Une comptabilité, ce sont des «écritures … passées selon le système dit en partie double» (art. 1er de l’arrêté) qu’il convient de classifier à l’aide de journaux comptables. En copropriété, les principaux journaux utilisés sont : le journal d’achat, le journal de banque, le journal d’appel de fonds, le journal «d’opérations diverses», le journal «cotisations» (art. 14-2) et le journal de répartition. Plus ponctuellement, le journal «d’avances» et le journal de «travaux» sont à mouvementer ainsi que le journal de clôture, une fois l’an. Les journaux doivent impérativement comporter plusieurs informations : la date de l’opération comptabilisée, les comptes mouvementés par l’écriture ainsi que son libellé et, enfin, le montant de l’opération. Ce dernier doit s’inscrire dans une colonne DEBIT ou une colonne CREDIT et elle doit nécessairement s’équilibrer : DEBIT = CREDIT.

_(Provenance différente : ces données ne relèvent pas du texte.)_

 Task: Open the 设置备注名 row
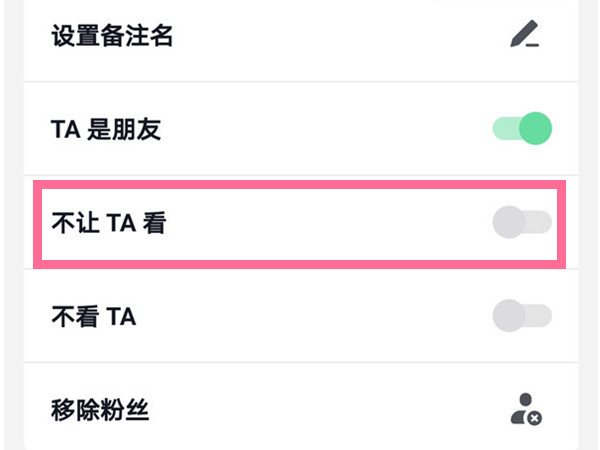coord(300,38)
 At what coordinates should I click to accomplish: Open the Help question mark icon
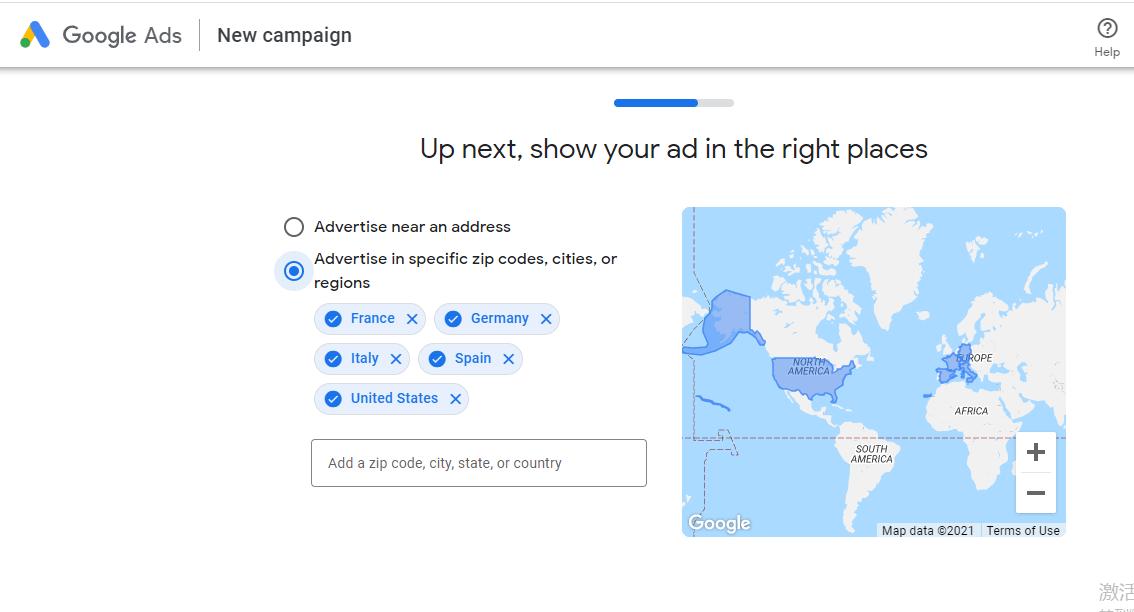[1106, 28]
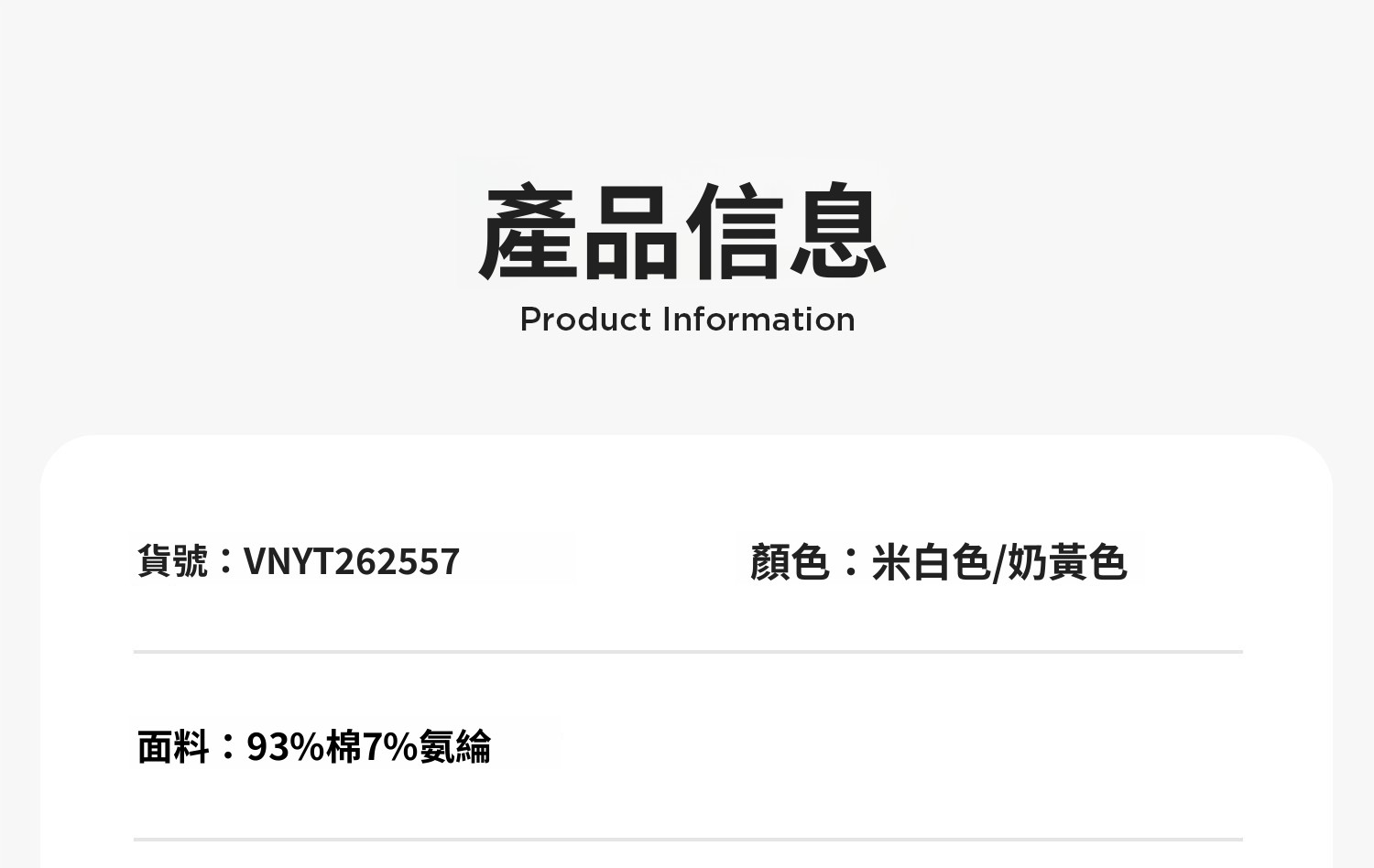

Le journal d’achat contient toutes les écritures d’achats de fournitures ou de services des prestataires. Généralement, une écriture prend la forme suivante : le compte du fournisseur en question commençant par 401 où s’inscrit le montant de la dette au CREDIT, puis un compte de la classe 6 pour contrepartie au DEBIT, auquel une répartition spécifique est associée.

Le journal de banque contient toutes les opérations liées à la trésorerie (ou une caisse). Partant du principe qu’on ne mélange jamais les choux et les carottes, il doit y avoir autant de journaux ouverts qu’il existe de comptes bancaires. Une écriture classique est la suivante : 401 FOURNISSEUR, montant au DEBIT avec la Banque 512 en contrepartie au CREDIT.

Le journal d’appel de fonds recueille le montant de la provision DEBITRICE trimestrielle (sauf exception) de chaque copropriétaire (450) avec un compte «centralisateur» de contrepartie : le 701.

Le journal d’opérations diverses (OD) regroupe toutes les écritures diverses et variées qui ne peuvent trouver leur place dans les autres journaux… Logiquement, il y a les écritures de salaires ainsi que celles de bilan ou de régularisation…

Si l’assemblée générale vote une avance, le journal correspondant est mouvementé par une écriture DEBITRICE de chaque copropriétaire (450-3) avec un compte 103 au CREDIT en contrepartie.

 

En cours ou en fin d’exercice, la lecture des journaux facilite la traçabilité des écritures auxquelles les logiciels attribuent une numérotation destinée, notamment, au lettrage.